● **ASSIGNMENT**:
Go to the line below that has "The width and height of the screenshot is (1068, 613).", print it and each line after it exactly, and stop after the line that has "Select the black"; leave out pictures.

● **INPUT RECORDS**:
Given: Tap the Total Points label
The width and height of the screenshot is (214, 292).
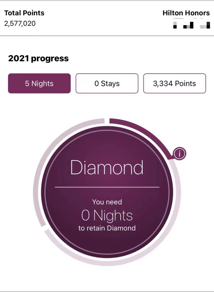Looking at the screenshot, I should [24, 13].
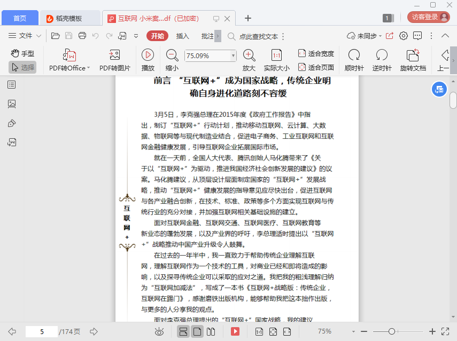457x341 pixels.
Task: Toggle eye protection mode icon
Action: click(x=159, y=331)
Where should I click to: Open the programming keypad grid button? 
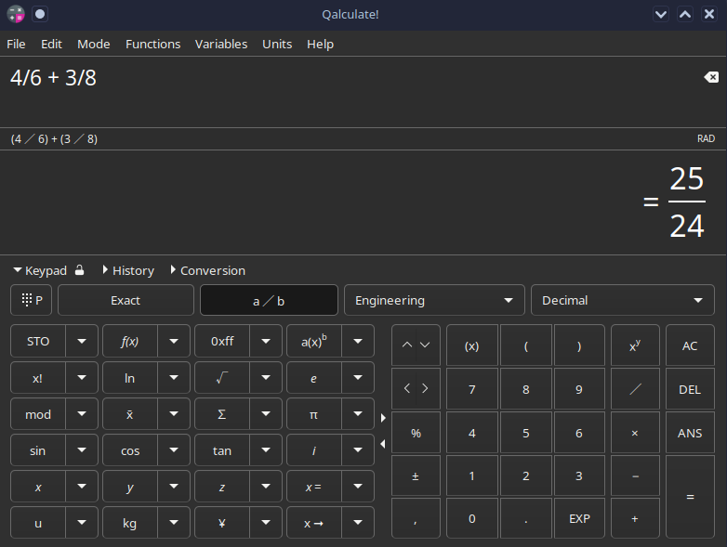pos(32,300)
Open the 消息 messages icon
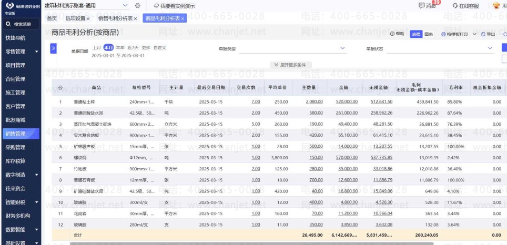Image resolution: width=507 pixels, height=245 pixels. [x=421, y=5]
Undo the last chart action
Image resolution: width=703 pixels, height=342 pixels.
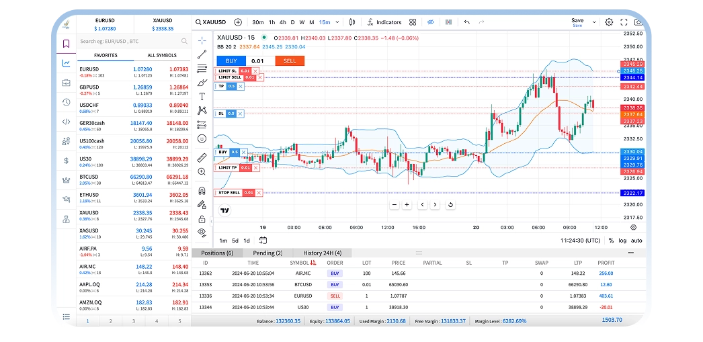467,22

==

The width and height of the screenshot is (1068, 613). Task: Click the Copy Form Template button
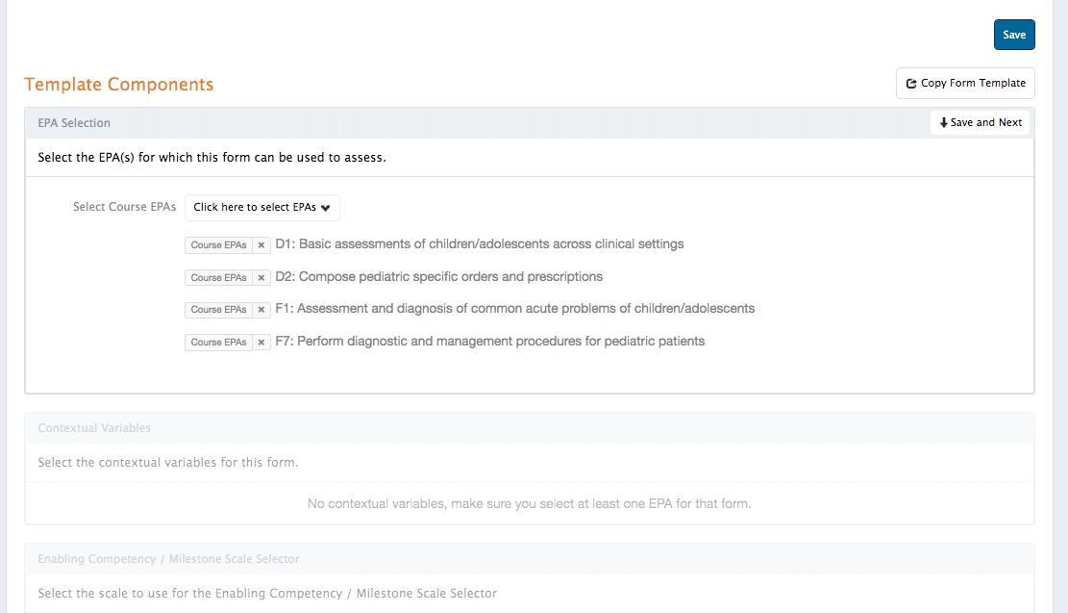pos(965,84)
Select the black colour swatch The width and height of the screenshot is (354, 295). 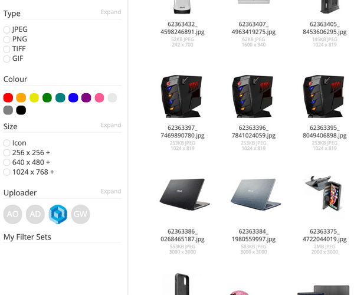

● **SOLUTION TO THIS EXERCISE**:
The width and height of the screenshot is (1068, 613). Task: Click the Copy Form Template button
pos(965,84)
Select the black colour swatch The width and height of the screenshot is (354, 295). 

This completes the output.